Getting started with product operations at your company doesn’t mean you need to hire a product operations team. Start by taking a few steps to be more deliberate about where your team is investing today and acknowledging what the work would be worth to you. Simply shining a light on the shadow product operations work that’s happening in your organization is a great first step.
Who is doing your product operations work today?
Someone is doing product operations work at your company today. Your team has ways that they do things, whether by accident or design, and someone is helping move that work forward. A few examples of this work include:
- Scheduling customer interviews
- Helping clean up the events in your data analytics platform
- Running a roadmap review session
- Creating a project plan for a product launch
For a longer list of suggestions, I made a worksheet that you can use to try and identify who is doing what today. If nobody were doing any of this, your products would be at a standstill. Product ops has to happen at any company with a product.
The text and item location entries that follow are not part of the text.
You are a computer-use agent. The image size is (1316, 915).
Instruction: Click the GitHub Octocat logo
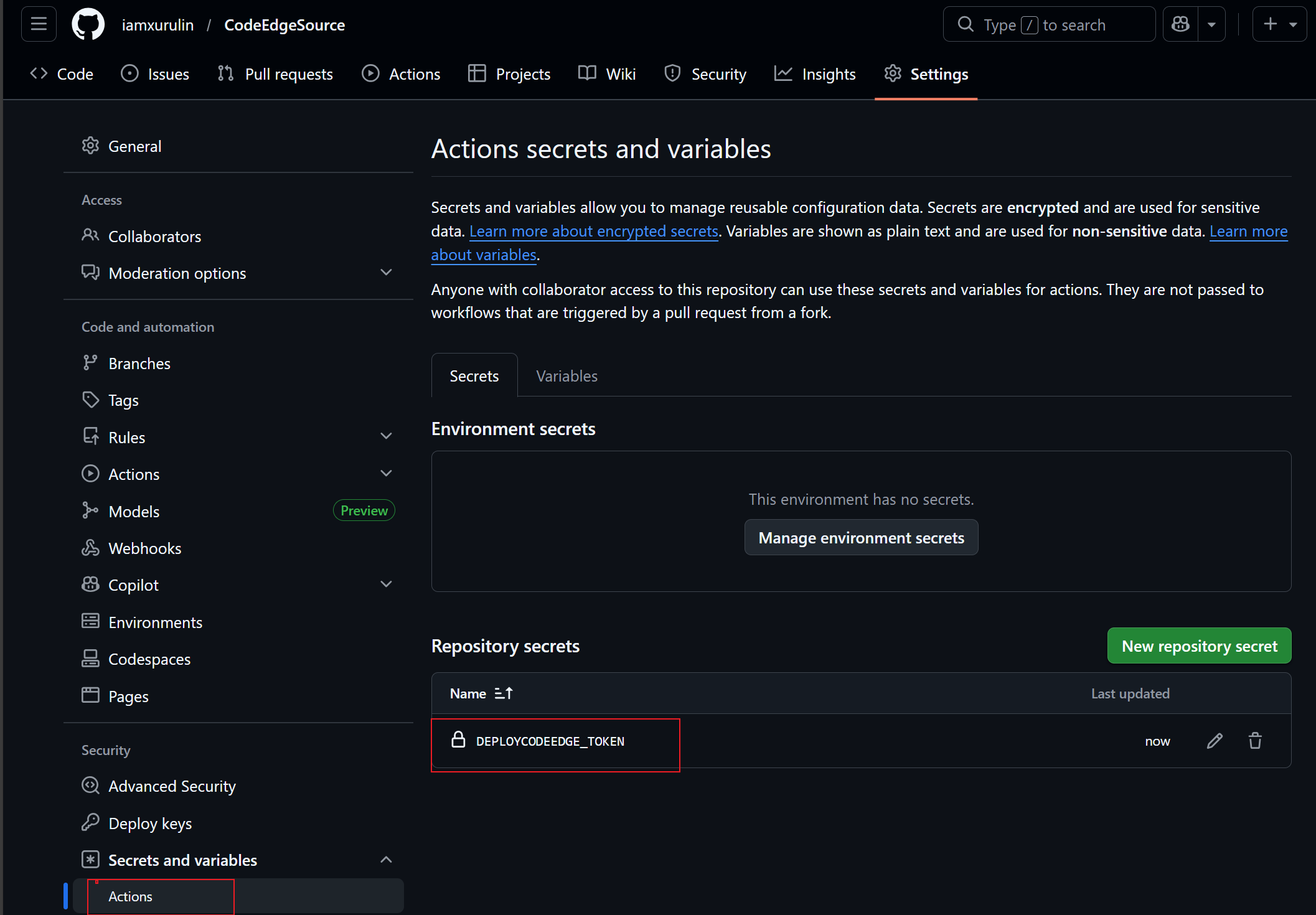(88, 25)
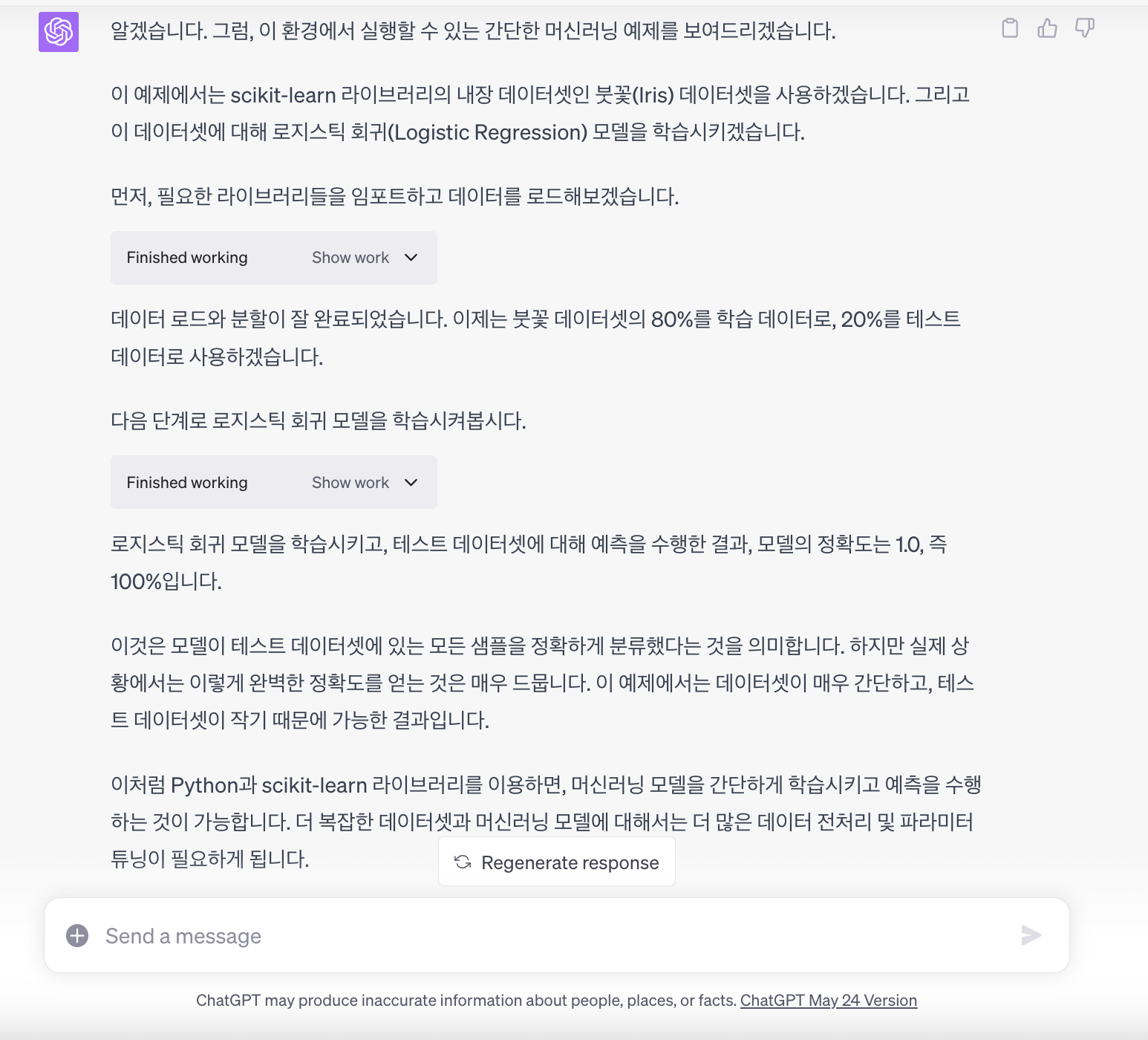1148x1040 pixels.
Task: Click the first "Finished working" label
Action: coord(187,258)
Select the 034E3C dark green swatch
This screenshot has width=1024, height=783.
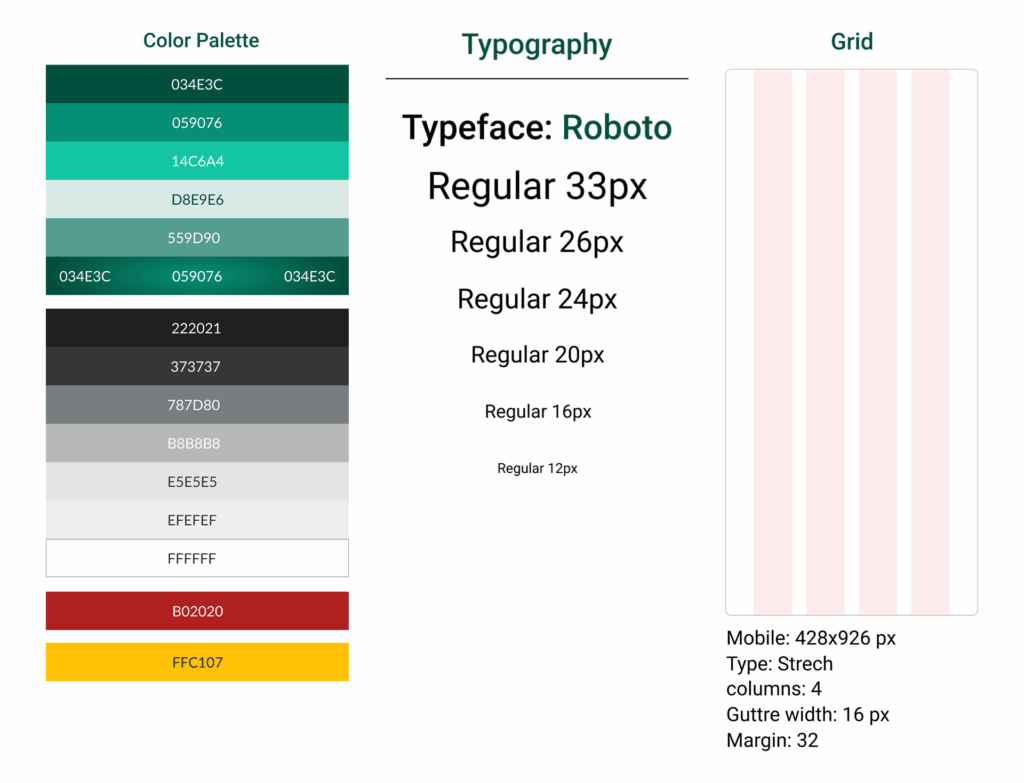pyautogui.click(x=197, y=84)
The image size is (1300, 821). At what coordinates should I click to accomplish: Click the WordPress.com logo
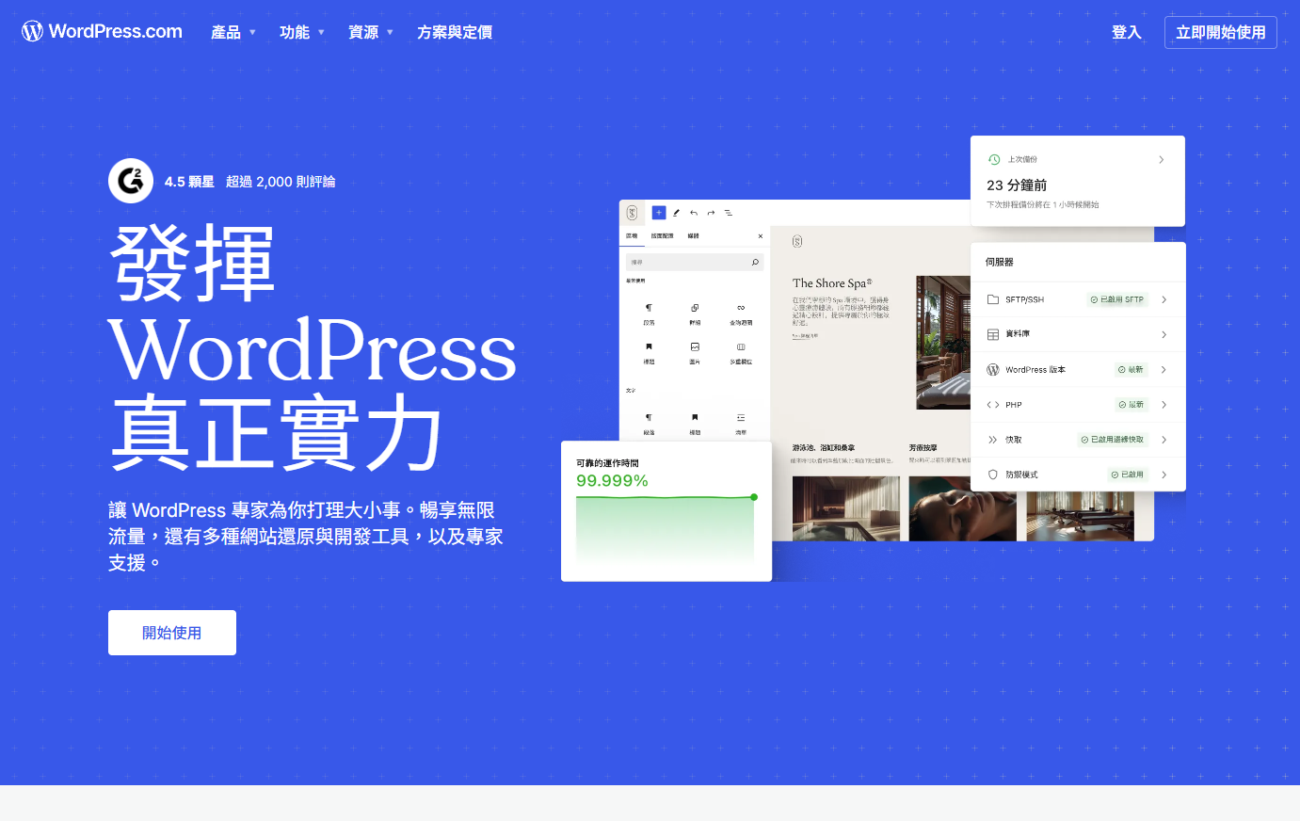pyautogui.click(x=100, y=31)
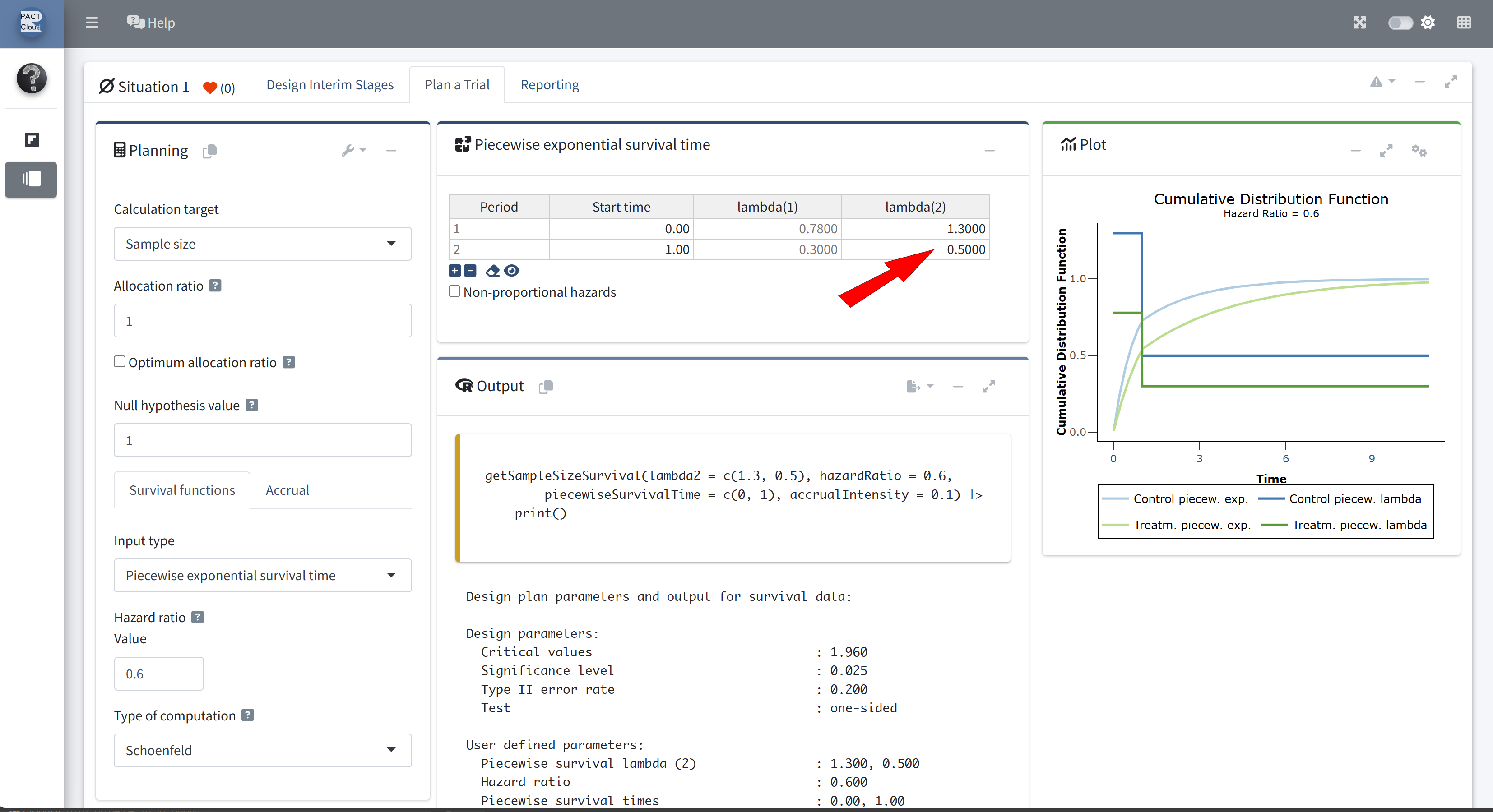Switch to the Reporting tab
Image resolution: width=1493 pixels, height=812 pixels.
pos(549,84)
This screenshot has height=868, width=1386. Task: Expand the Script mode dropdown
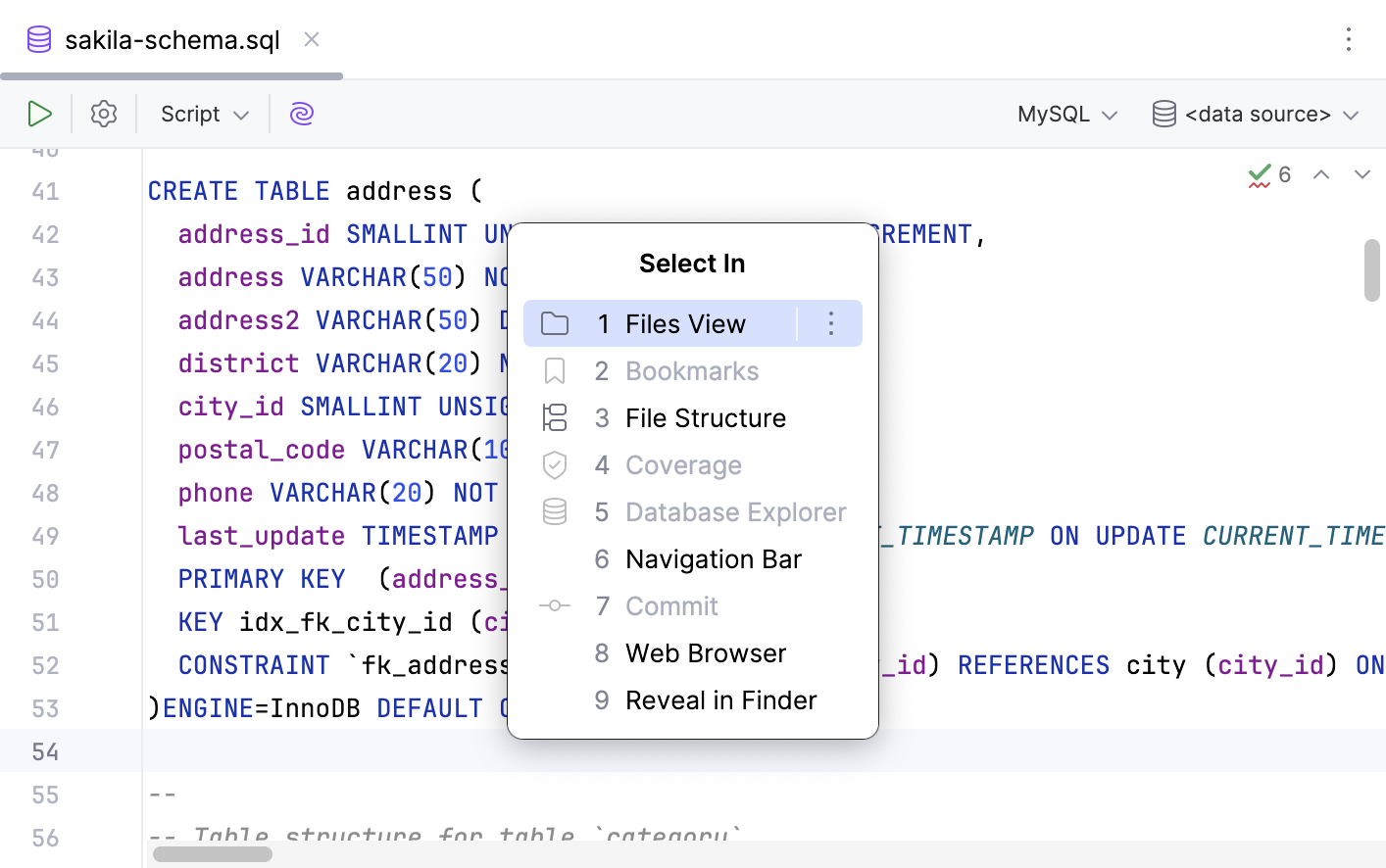coord(204,114)
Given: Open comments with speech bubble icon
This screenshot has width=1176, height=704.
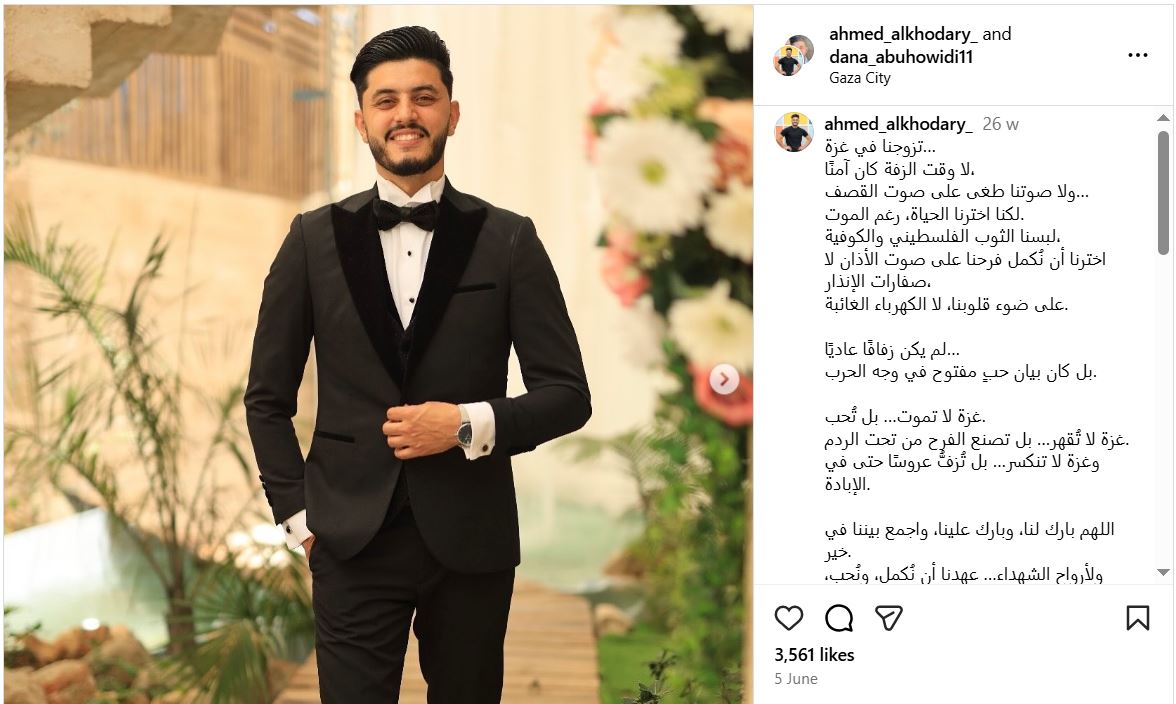Looking at the screenshot, I should tap(838, 619).
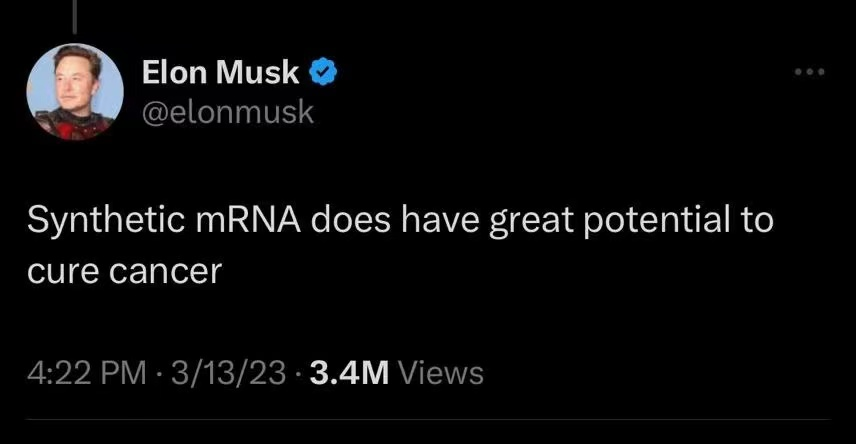Click the divider line below the timestamp
The image size is (856, 444).
click(x=428, y=419)
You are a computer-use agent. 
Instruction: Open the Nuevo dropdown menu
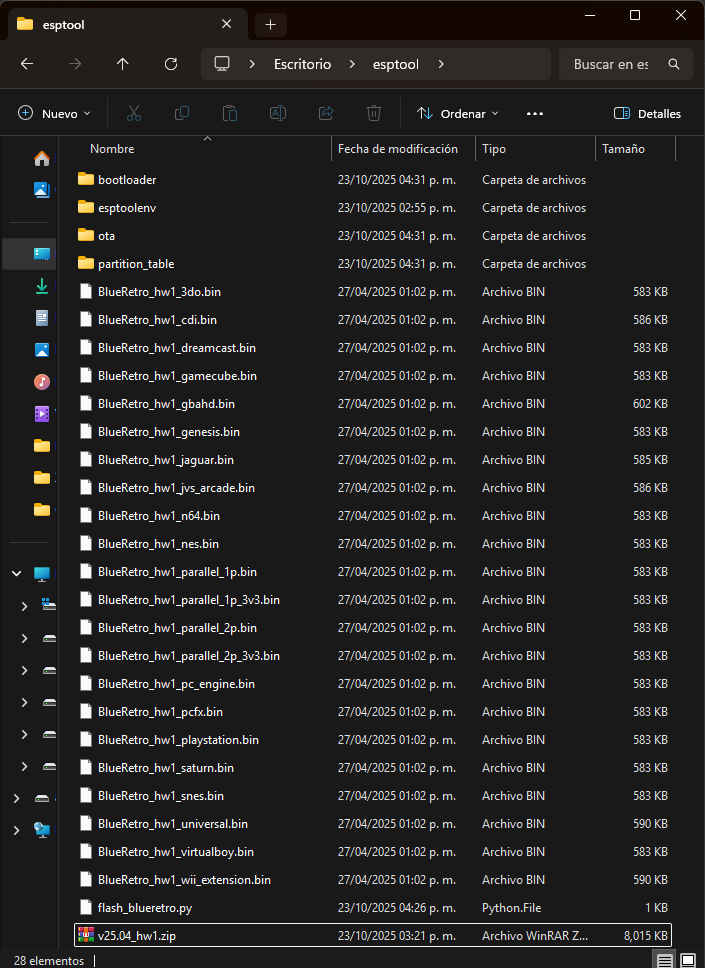[x=54, y=114]
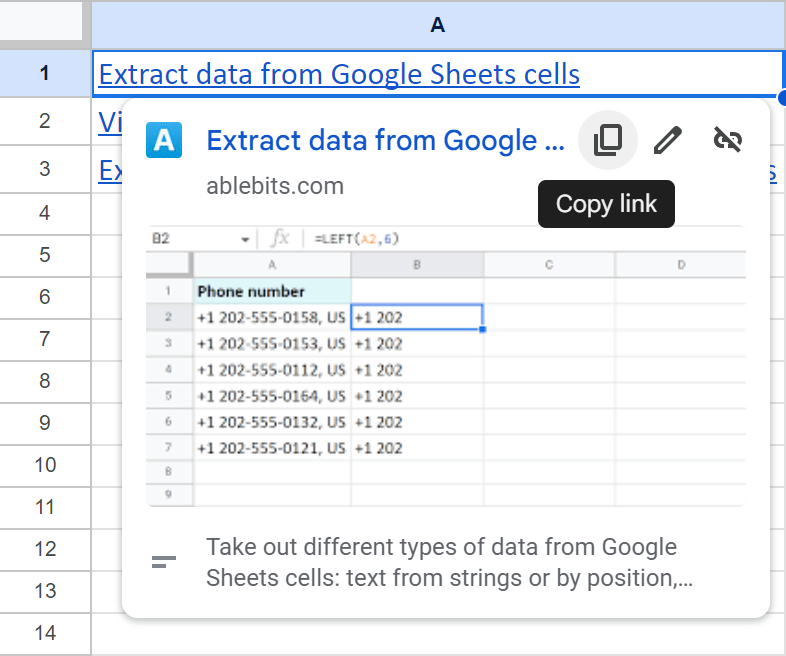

Writing the names down next to these tasks should be illuminating: is most of the work being done by leadership? Individual contributors? Is the work spread across many people or is one person really taking lead? Answering these questions will help you understand what kind of operating model you’re using today (more on operating models later).
Is this the way you want this work to be happening?
As you look at who is doing what, you want to identify where you’re comfortable with how things are going and where you want to be.
First off, is the work that they’re doing the right match for the role? It might not make sense for product leadership to be validating data, but might make sense for them to be leading roadmapping processes.
You’ve identified the people doing the work. Now look at the expectations for their roles: do they actually have the capacity to be doing this work? Is it sustainable alongside their other responsibilities? What is falling to the side in order to make this happen? Did you mean for that work to be de-prioritized?
There is always more work to be done, which means that there is also product operations work getting less attention. Are the areas where people are investing their time the highest-priority ares for the organization? Are there priority areas that are not getting as much attention? You can make use of the four areas of product operations as a resource to help you think through it.
Which operating model makes sense for you?
Now that you have a good sense of your priorities, where you want to invest, and how you’re investing today, it’s time to figure out what operating model you want to use moving forward. Your operating model defines your philosophy around what type of value you deliver to your product team and how you plan to deliver it.
Map where you are today, consider the ways it is (or is not) working for you, and map out where you want to end up. As you think through this, consider the pros and cons of each operating model.
Finally, evaluate what sort of investment you’ll need to make in people and processes to power your new operating model. For instance, you may need to add product operations work to job descriptions, or increase staffing to better support your product managers’ success.
Acknowledge the tradeoffs
This exercise challenges you to prioritize product operations work alongside the rest of product management work. As with any prioritization exercise, there are going to be tradeoffs. It’s easy to say that you’re prioritizing in one way, but then not actually make the necessary changes to support that prioritization. Product ops is an investment in your organization, which means that you need to actually invest in order for it to succeed.
As you look through everyone who has been quietly doing this work already, make sure that you are recognizing it. It’s easy for product operations work to blend in with basic administrative work and disappear from everyone’s radar. Show that you value the work by thanking the people doing it and rewarding them for their efforts.
Finally, don’t let this exercise be a one-and-done. Routinely put time on the calendar to review it and iterate. See what you’ve learned, how the organization has changed, and set new priorities. The more you treat your product operations work as product work – with roadmaps, prioritization, and user research – the more successful it will be. So just like any product, once you’ve launched, measure and iterate.